Everyone wants a computer with the fastest possible processor speed. That means it will plow through work really fast and we get more done in less time. Even when we have more to do, the computer will only work as fast as its parts allow it to.

This is also true of your personal processing speed. It is what it is. You can only think through problems and consider issues as fast as you do. No amount of lusting after those with a photographic memory will change your circumstances. Accept yourself for what you are. Revel in it. Own it. Enjoy your strong points and work around the weak ones.

Here‘s something you may not know. No one is perfect and everyone has weaknesses. Successful people form arguments and situations to accommodate their strengths and ignore their weaknesses. You can too. Who cares what your processing speed is if your hard drive is to die for?

Lesson Three: Take Shortcuts When You Can

Don‘t you love keyboard shortcuts? Instead of mouse-clicking through all those steps to get something done, a quick Ctrl+I italicizes or Ctrl+S saves. This is so much more efficient.

Life is like that. You can do it the long way or the short way: Reinvent the wheel every time you are faced with a problem or learn from experience.  Here are some examples:

  • Learn from your mistakes as well as other peoples’ mistakes.
  • Accept advice from people you trust.
  • Don‘t feel you have to go it alone.

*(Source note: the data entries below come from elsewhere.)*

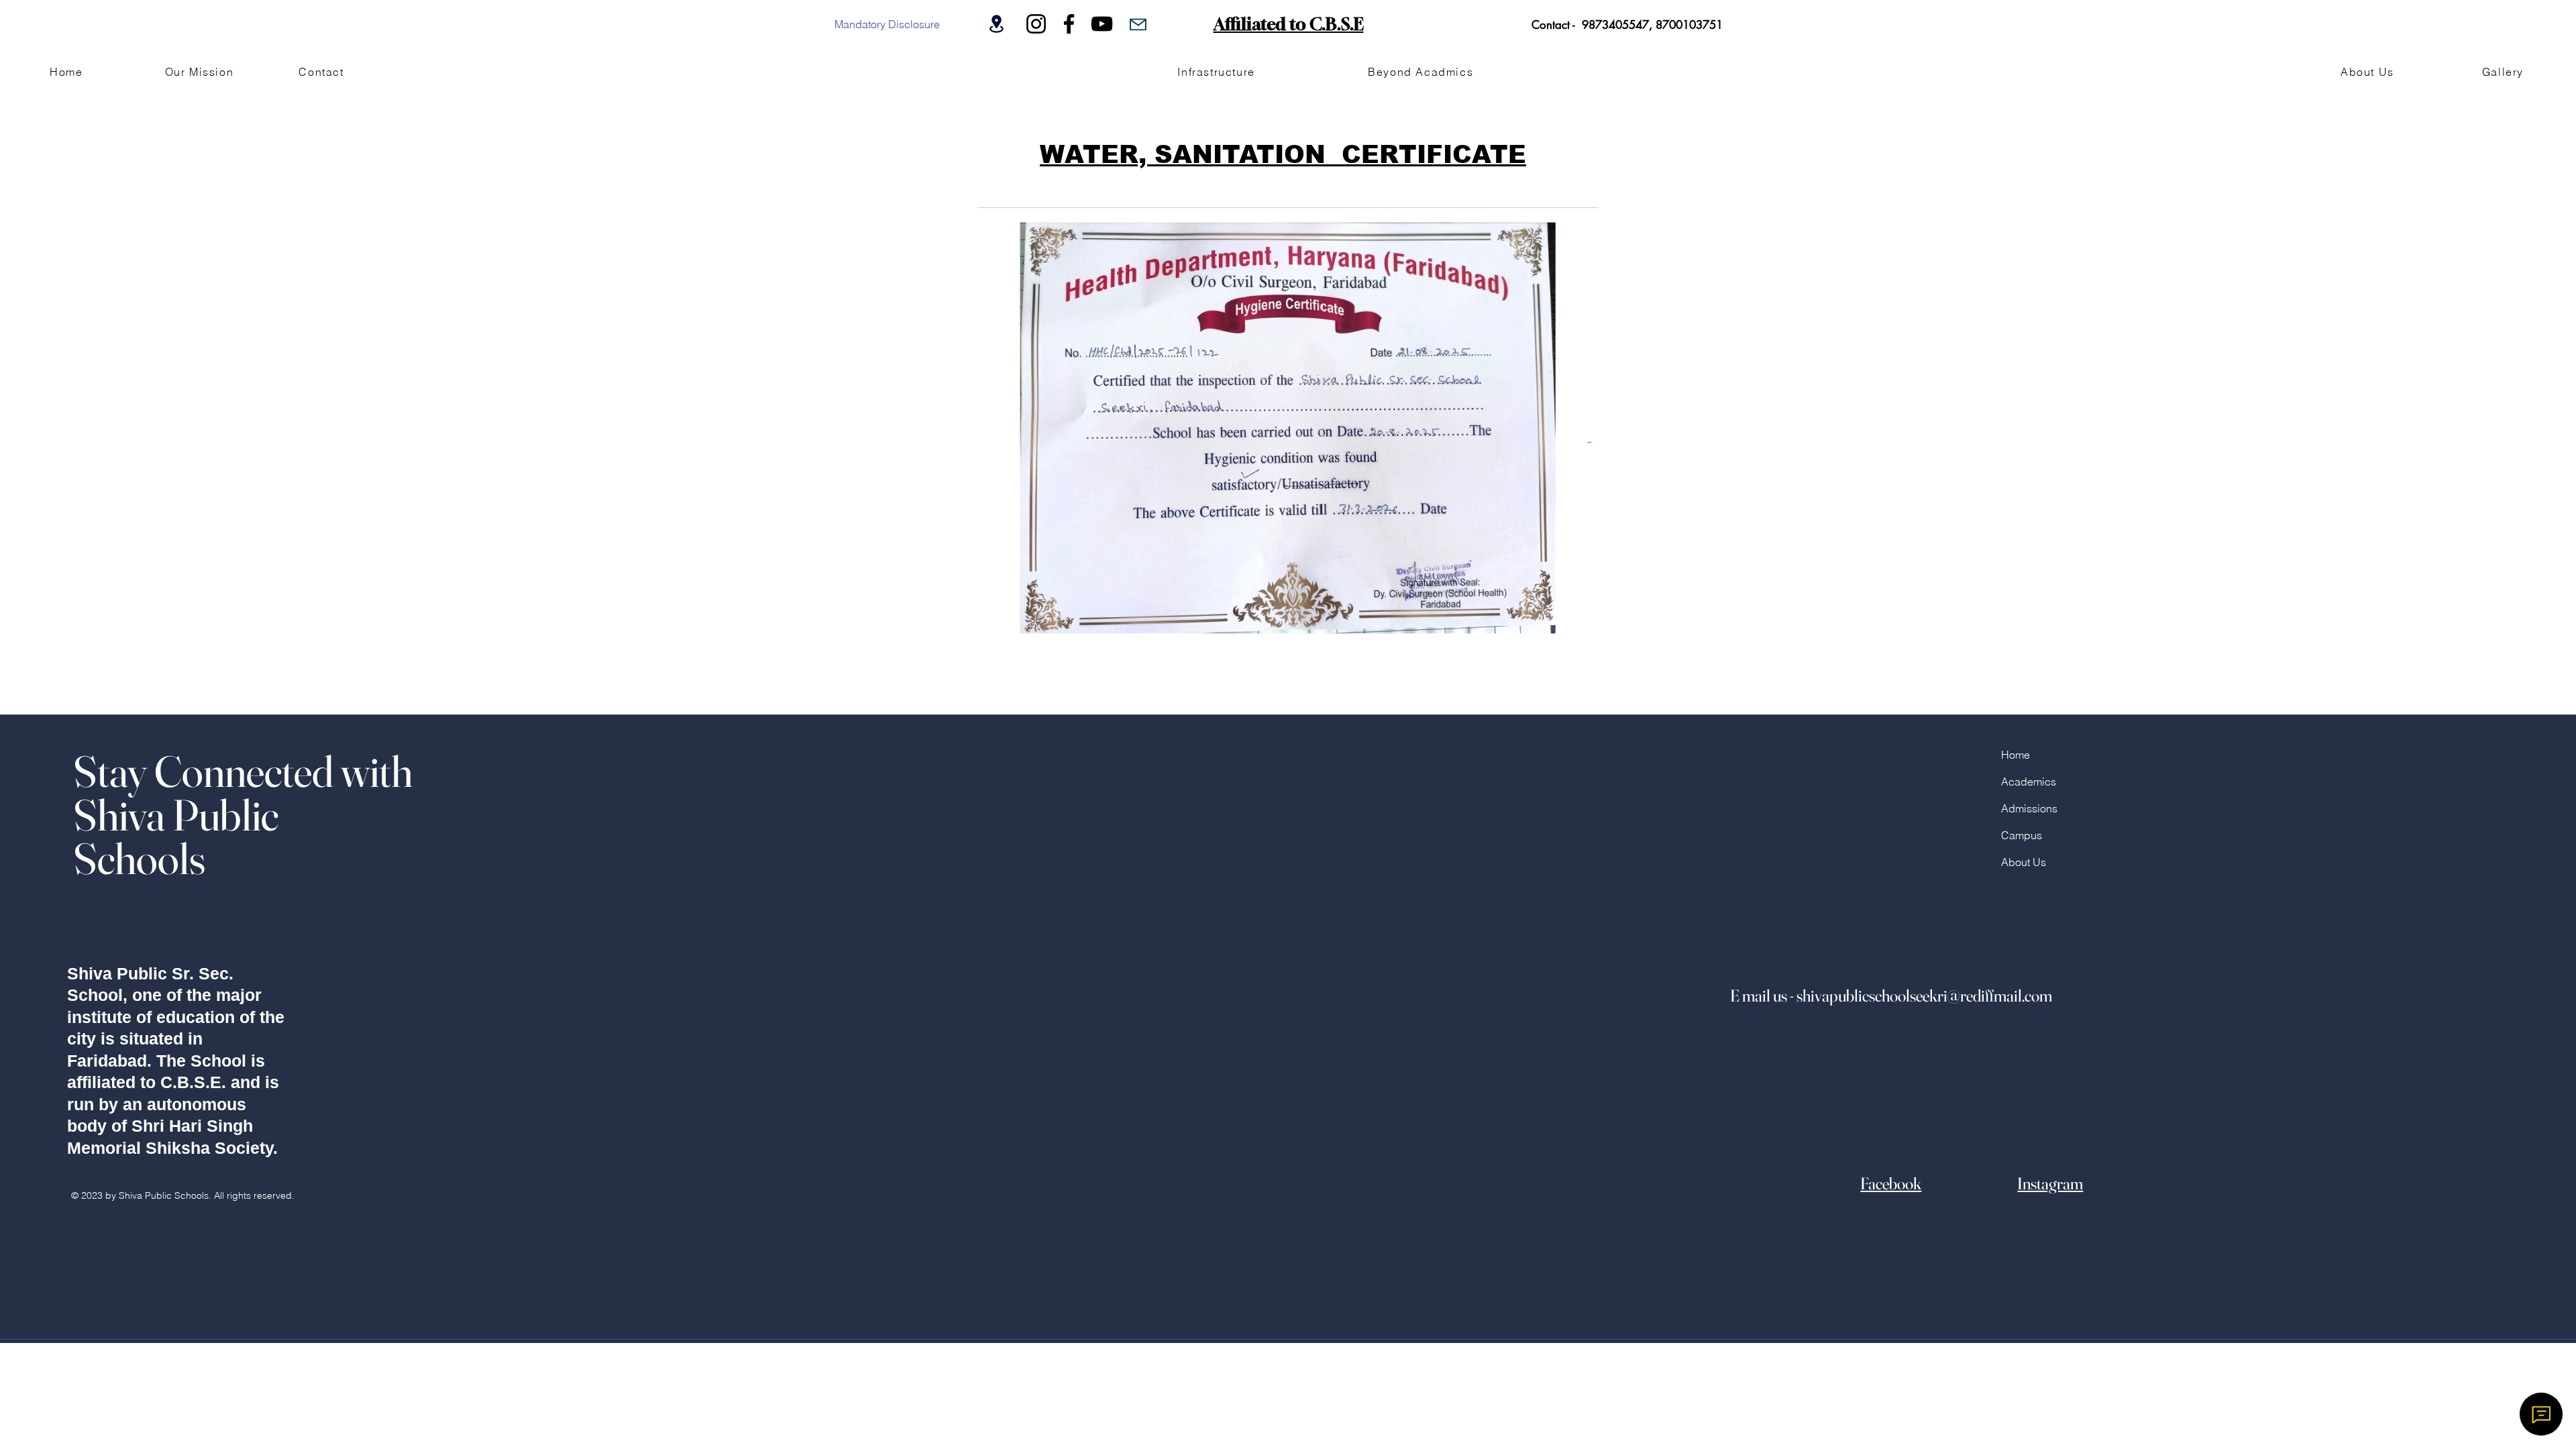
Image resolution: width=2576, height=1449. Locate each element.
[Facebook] (1069, 24)
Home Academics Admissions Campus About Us (2029, 808)
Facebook (1890, 1183)
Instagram (2050, 1183)
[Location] (996, 23)
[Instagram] (1036, 24)
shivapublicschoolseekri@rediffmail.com (1924, 995)
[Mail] (1138, 24)
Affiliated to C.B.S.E (1289, 24)
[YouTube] (1102, 24)
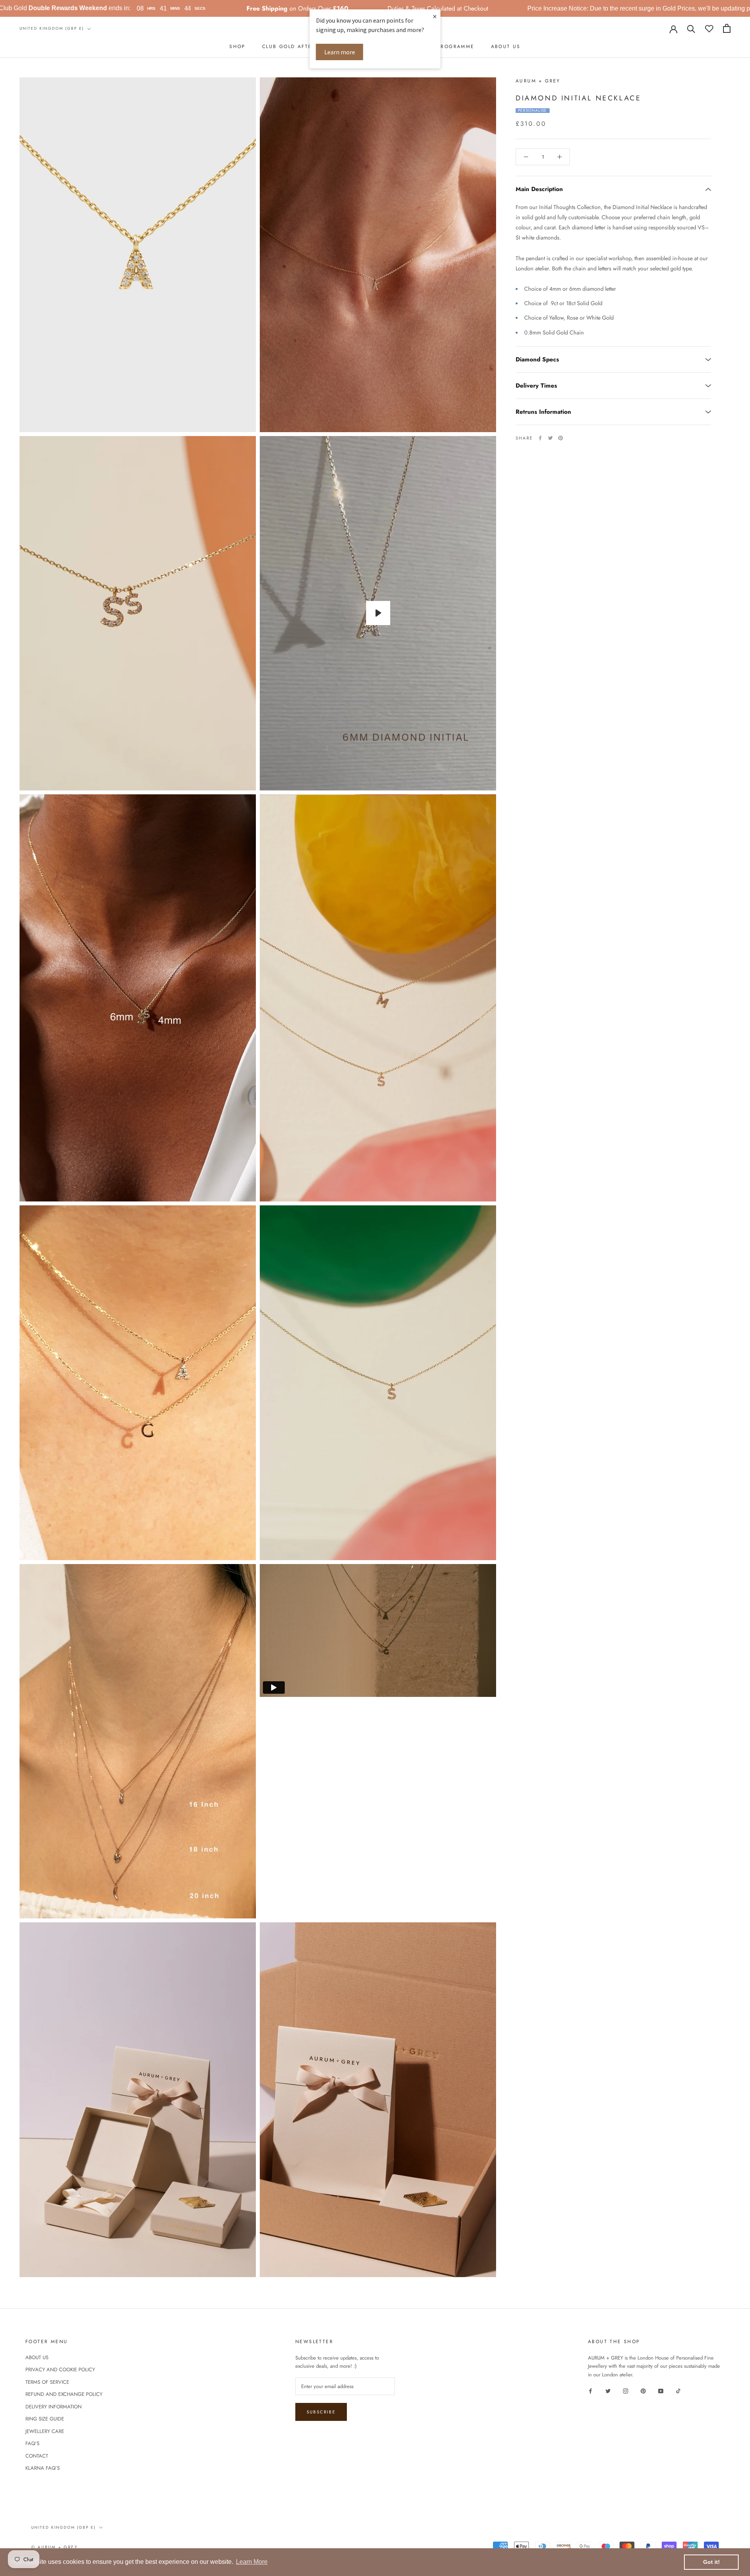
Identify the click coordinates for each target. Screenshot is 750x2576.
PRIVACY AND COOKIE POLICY (60, 2369)
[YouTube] (660, 2391)
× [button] (435, 16)
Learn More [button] (252, 2561)
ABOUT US (506, 46)
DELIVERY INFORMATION (53, 2406)
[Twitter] (550, 438)
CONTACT (36, 2456)
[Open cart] (726, 28)
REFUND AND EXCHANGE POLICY (63, 2394)
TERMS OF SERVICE (47, 2382)
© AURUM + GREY (54, 2547)
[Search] (691, 28)
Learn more (339, 52)
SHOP (237, 46)
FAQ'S (32, 2443)
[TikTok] (678, 2391)
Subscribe (321, 2412)
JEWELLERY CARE (44, 2431)
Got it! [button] (711, 2562)
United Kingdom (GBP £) (52, 28)
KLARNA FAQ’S (42, 2468)
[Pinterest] (560, 438)
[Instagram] (625, 2391)
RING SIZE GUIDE (44, 2418)
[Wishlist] (709, 28)
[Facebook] (540, 438)
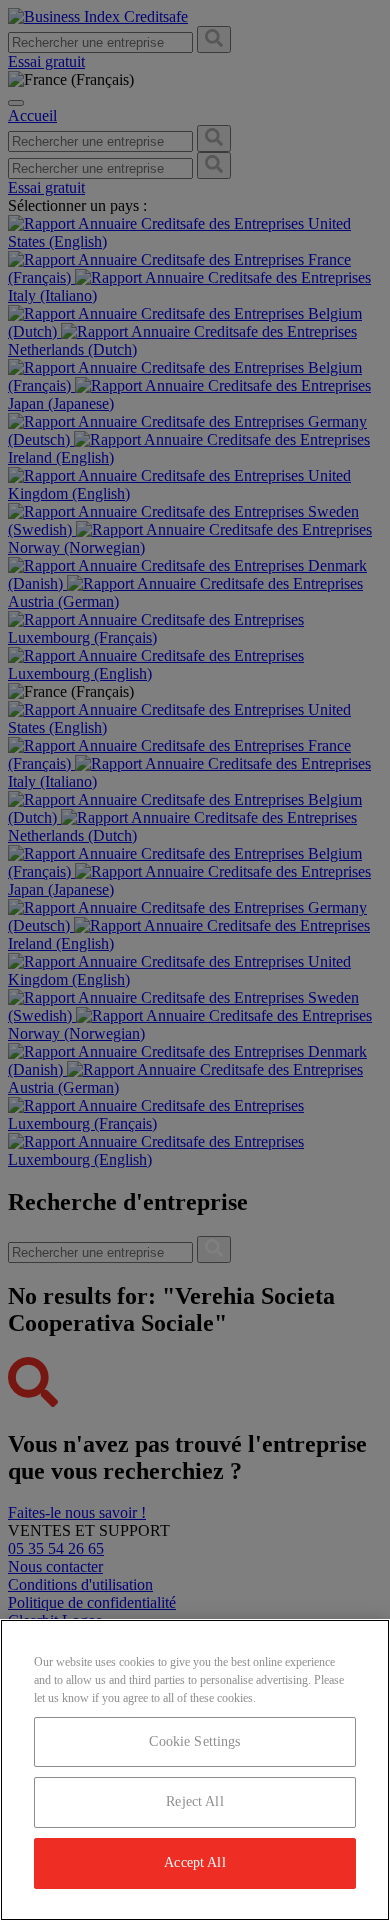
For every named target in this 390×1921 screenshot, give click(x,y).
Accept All (194, 1862)
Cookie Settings (194, 1741)
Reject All (194, 1801)
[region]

There are lots of friends and family, and sometimes new friends, who will help you get things right.
  • Go with your strengths. They have been honed by use. Your weaknesses, well, you never quite know how they‘ll work out.

You‘re not capitulating if you take the road more traveled.

Having said all that, sometimes these shortcuts don‘t work. At that point, try something else. One feature I love about Windows is it has multiple solutions to every problem–drop down menu, mousing, shortkeys. Incorporate that into your life. If one solution doesn‘t work for you, try another.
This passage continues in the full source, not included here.